As I learned (almost the hard way) upon retirement there is a not uncommon predilection to jump out of the pan into the fire.  In my case it was a hopelessly amateur flirtation with public office albeit at the municipal level only.  By entire serendipity I was preserved torture in the burning flames by a sudden awakening (literally: two o’clock in the morning) upon our return from Fort Lauderdale to Almonte in July, 2014.  I telephoned the municipal office and left a message, withdrawing my nomination. Some would argue – and perhaps rightly so – that I missed a valuable opportunity. It would for example have been a treasure to have followed in the footsteps of my predecessor Raymond A. Jamieson, QC who served as Town Clerk and Solicitor during the 50 years of his law practice in Almonte (he was called to the Bar in 1921 and retired 1976 at 84 years of age).

My perspective is however less devoted; maybe even more sober when I recall the collection of empty booze bottles I discovered cached behind the books in Mr. Jamieson’s law library not to mention the hide-a-way bed in the walk-in vault.  Primarily I saw exposure to untold duties and obligations which if taken seriously (as naturally they should be) meant an equally prolonged fulfillment.  It also became curiously apparent to me that those in favour of my nomination were intent upon ensuring that I developed a line of cooperation in keeping with their private ambitions which at times conflicted with my own. In the result I felt that I could bear the deprivation of public service.

All this may have the tone of submission more than calculation but I have grown convinced of my determination to remove myself from speculative behaviour.  Oddly enough it has been a lingering characteristic of mine whether practicing law or playing tennis to devote myself most usefully and productively to undertakings of which I have either primary control or which are one-on-one for narrow focus. Some may say the psychology is driven by fear of inadequacy or of the unknown.  Or it may be as unglamorous as a reclusive limit upon adventure. My interpretation is by contrast spirited by the pragmatic adage, “Do what you do best and outsource the rest!”  It’s legitimacy is right up there with my late father’s stinging observation which he so often shared with me, “You can’t have money and things!”

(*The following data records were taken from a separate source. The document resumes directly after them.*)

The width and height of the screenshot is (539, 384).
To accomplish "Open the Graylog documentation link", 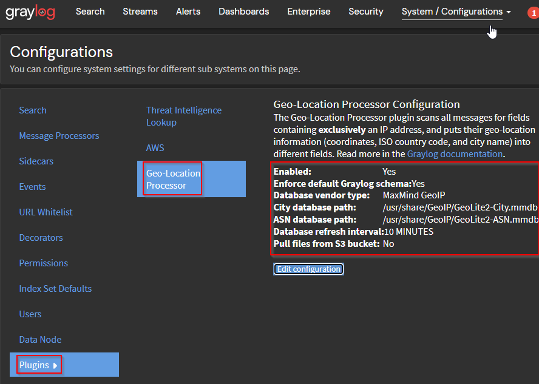I will tap(455, 153).
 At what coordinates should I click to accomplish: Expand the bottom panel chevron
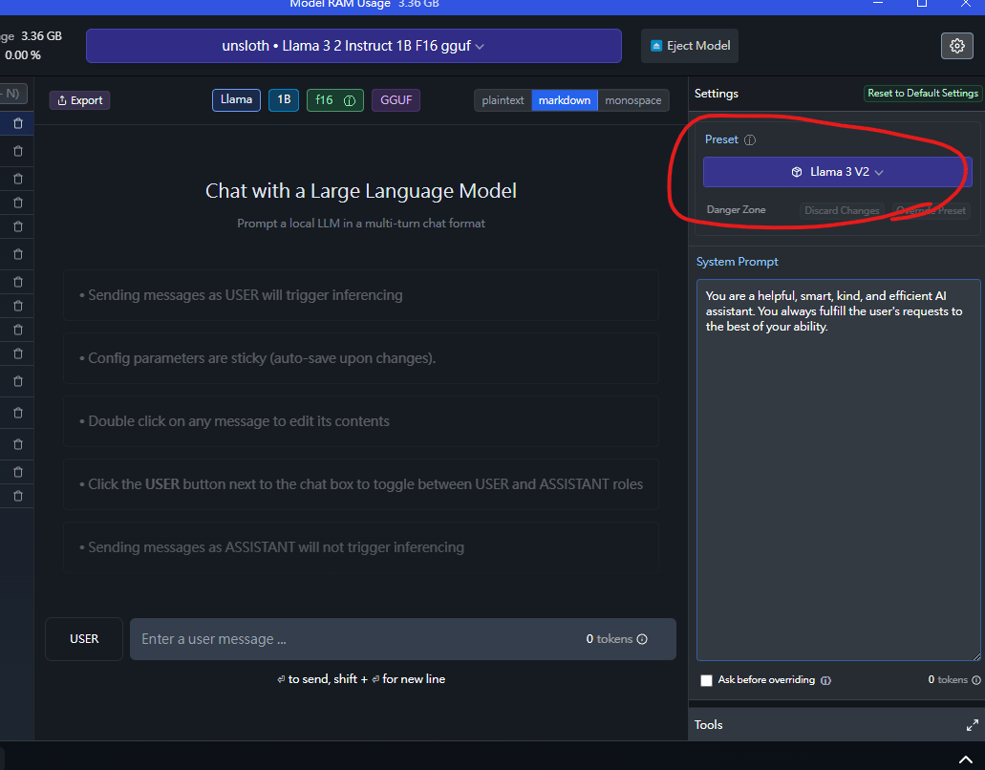pos(966,760)
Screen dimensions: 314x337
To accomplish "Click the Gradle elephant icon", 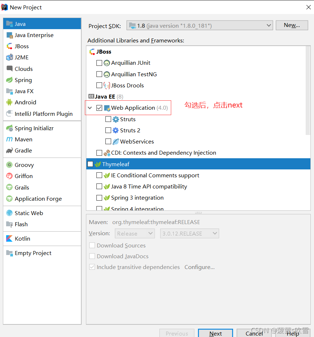I will (x=9, y=150).

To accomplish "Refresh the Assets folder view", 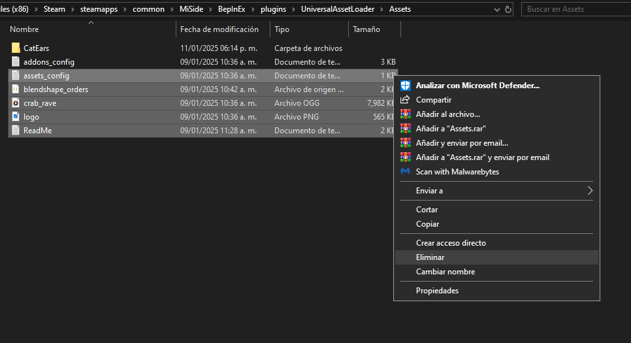I will click(x=508, y=10).
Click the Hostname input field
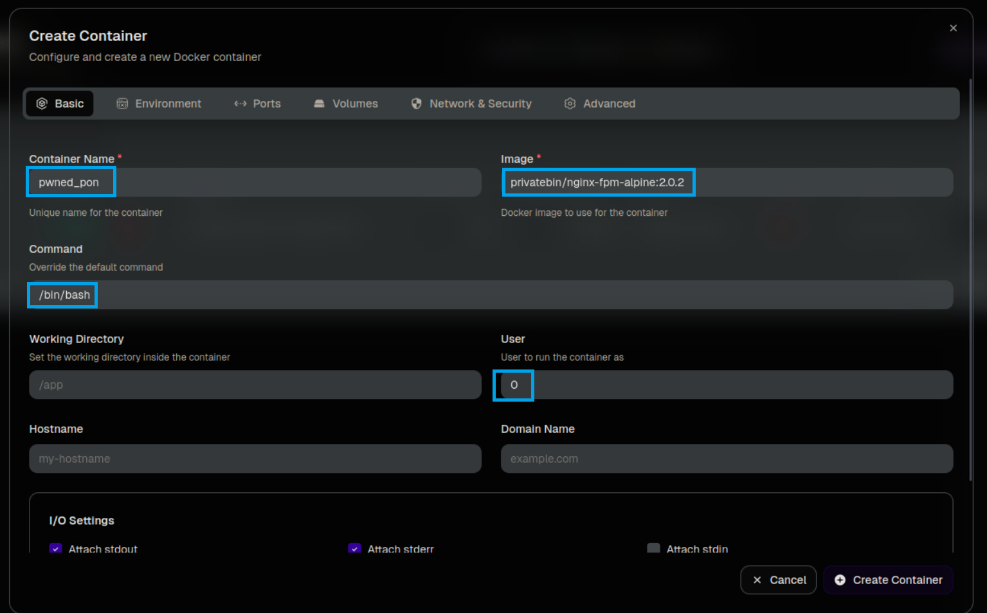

Both aphorisms have withstood the test of time. If the object of life is happiness – presuming it is either necessary or useful to have an object – I am willing to throw the dice for the gamble that my instincts are as reliable to me as they are to the creatures in the wild. I have always harboured a deep seated view that we humans mistakenly distance ourselves from our animal heritage. I might also add that I see no indignity whatsoever in doing a good job of a small project. Celebrity is not about size but quality.

Here however the sinews of perfection are eclipsed by the natural degeneration of ageing. I am too far beyond youth to pretend to go back.  As a result I have learned to accept my accommodation.  It is an optical power tranquillised by the the predominantly selfish nature of retirement; it is an unnecessary purge to abandon the commercial analysis.